Imposto sobre todos os alimentos ultraprocessados

O debate sobre o “imposto sobre o pecado” no Brasil, que propõe taxar bebidas açucaradas como estratégia para melhorar a saúde pública, continua a gerar opiniões divididas. Porém, segundo a nutricionista Sandra Maria Chaves dos Santos, esta medida por si só não resolverá o problema e poderá até afetar injustamente os consumidores.

Chaves dos Santos defende que a abordagem de taxar diretamente o consumo de bebidas açucaradas pode ser interpretada como uma forma de “culpabilização das vítimas”. Num contexto em que os consumidores estão expostos ao marketing alimentar agressivo e à desinformação sobre os produtos, é injusto fazê-los pagar pelas consequências destas práticas.

Em vez disso, o especialista defende que os impostos devem ser aplicados na origem, ou seja, sobre a produção de alimentos ultraprocessados, que não se limitam às bebidas açucaradas. Segundo a Organização Pan-Americana da Saúde, é um amplo universo de 250 produtos agrupados em 21 categorias e dos quais os mais comuns são: barras energéticas, queijos, iogurtes adoçados, sorvetes, salgadinhos doces e salgados, sopas (enlatadas, instantâneas) , temperos, cereais matinais, pães e doces, biscoitos, margarinas, entre outros.

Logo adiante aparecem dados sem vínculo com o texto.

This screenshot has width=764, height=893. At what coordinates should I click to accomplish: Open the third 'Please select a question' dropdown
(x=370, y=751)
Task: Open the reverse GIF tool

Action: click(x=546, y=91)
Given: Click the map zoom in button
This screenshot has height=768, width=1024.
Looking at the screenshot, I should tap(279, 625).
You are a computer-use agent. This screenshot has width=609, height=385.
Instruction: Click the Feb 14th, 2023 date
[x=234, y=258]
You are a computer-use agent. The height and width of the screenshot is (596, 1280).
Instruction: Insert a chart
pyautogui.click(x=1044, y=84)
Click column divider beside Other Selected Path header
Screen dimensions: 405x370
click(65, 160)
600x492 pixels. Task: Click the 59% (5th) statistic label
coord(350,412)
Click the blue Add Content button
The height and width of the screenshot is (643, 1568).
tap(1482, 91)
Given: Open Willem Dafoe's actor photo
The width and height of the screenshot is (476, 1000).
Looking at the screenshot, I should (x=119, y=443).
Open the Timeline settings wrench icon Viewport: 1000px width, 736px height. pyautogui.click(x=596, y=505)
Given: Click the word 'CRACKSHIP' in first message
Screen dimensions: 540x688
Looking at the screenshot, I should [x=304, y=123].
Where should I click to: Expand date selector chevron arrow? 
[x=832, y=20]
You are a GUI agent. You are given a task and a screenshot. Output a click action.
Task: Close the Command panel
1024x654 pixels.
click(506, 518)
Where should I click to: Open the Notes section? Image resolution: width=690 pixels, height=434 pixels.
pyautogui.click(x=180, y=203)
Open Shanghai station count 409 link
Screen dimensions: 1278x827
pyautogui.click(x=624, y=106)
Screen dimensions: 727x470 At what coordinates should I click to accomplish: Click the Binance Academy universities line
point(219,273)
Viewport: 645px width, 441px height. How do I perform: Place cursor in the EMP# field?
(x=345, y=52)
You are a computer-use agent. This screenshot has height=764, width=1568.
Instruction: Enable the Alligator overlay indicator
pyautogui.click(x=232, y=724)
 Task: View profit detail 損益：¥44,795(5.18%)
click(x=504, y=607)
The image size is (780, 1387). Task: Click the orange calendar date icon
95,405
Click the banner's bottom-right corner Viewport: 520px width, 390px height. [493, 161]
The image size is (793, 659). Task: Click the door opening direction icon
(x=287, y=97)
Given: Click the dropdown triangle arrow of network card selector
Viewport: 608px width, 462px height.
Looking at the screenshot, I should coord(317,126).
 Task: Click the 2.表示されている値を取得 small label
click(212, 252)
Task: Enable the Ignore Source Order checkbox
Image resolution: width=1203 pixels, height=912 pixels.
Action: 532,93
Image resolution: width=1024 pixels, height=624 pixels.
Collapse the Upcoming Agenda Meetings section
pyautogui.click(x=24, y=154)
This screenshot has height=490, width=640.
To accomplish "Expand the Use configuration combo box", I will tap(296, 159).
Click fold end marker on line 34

Neste sentido, o especialista destaca que tributar a produção destes alimentos não saudáveis ​​seria uma forma mais eficaz de reduzir o seu consumo e motivar a indústria a desenvolver produtos mais saudáveis. Mas, frisa, o imposto deve ser acompanhado de estratégias educativas que informem o consumidor de forma criativa e acessível. Desta forma, um impacto positivo a longo prazo poderia ser alcançado.

Chaves dos Santos alerta que a imposição de um imposto direto ao consumidor pode reduzir o consumo apenas temporariamente. A indústria rapidamente adaptaria seus produtos ou encontraria novos que não fossem tributados, perpetuando o problema. Para evitar esse ciclo, é fundamental que os impostos sejam aplicados na origem da produção e que sejam acompanhados de programas de fiscalização e de educação. Só assim, segundo o especialista, será possível gerar mudanças profundas e sustentáveis.

O especialista sustenta que sem informação adequada sobre os riscos dos alimentos ultraprocessados ​​e como fazer escolhas saudáveis, qualquer imposto corre o risco de ser visto como uma penalidade injusta que só geraria descontentamento entre os consumidores. A chave é uma abordagem abrangente que inclua tanto a educação como a regulamentação.

Um aspecto crítico que o especialista destaca é a desigualdade de acesso a alimentos saudáveis ​​no Brasil. As áreas com as maiores populações vulneráveis, aquelas com baixos rendimentos ou com problemas de insegurança alimentar, tornaram-se “desertos alimentares”. Nessas áreas predominam os produtos ultraprocessados ​​devido ao seu baixo custo e maior prazo de validade, mas oferecem pouco valor nutricional. Chaves dos Santos sublinha que a solução destes problemas deve ir além da mudança individual de hábitos; O meio ambiente também desempenha um papel crucial na promoção da alimentação desordenada.

Por último, Chaves dos Santos defende que a obesidade e o excesso de peso devem ser abordados como fenómenos de saúde pública. As políticas públicas devem concentrar-se na mudança do ambiente alimentar, ampliando o acesso a alimentos frescos e nutritivos, incluindo a produção agroecológica nas cidades e áreas próximas. Somente com esse tipo de medidas, juntamente com impostos sobre produtos ultraprocessados ​​e uma educação nutricional sólida, podem ser criadas mudanças reais e duradouras.

O “imposto sobre o pecado” não pode ser uma solução isolada. Embora os impostos sobre os alimentos ultraprocessados ​​possam reduzir o consumo, estas medidas precisam de fazer parte de um plano abrangente que inclua educação, regulamentação e maior acesso a alimentos saudáveis. Só assim poderemos evitar que sejam os consumidores, muitas vezes vítimas de um ambiente alimentar desfavorável, os que paguem as consequências.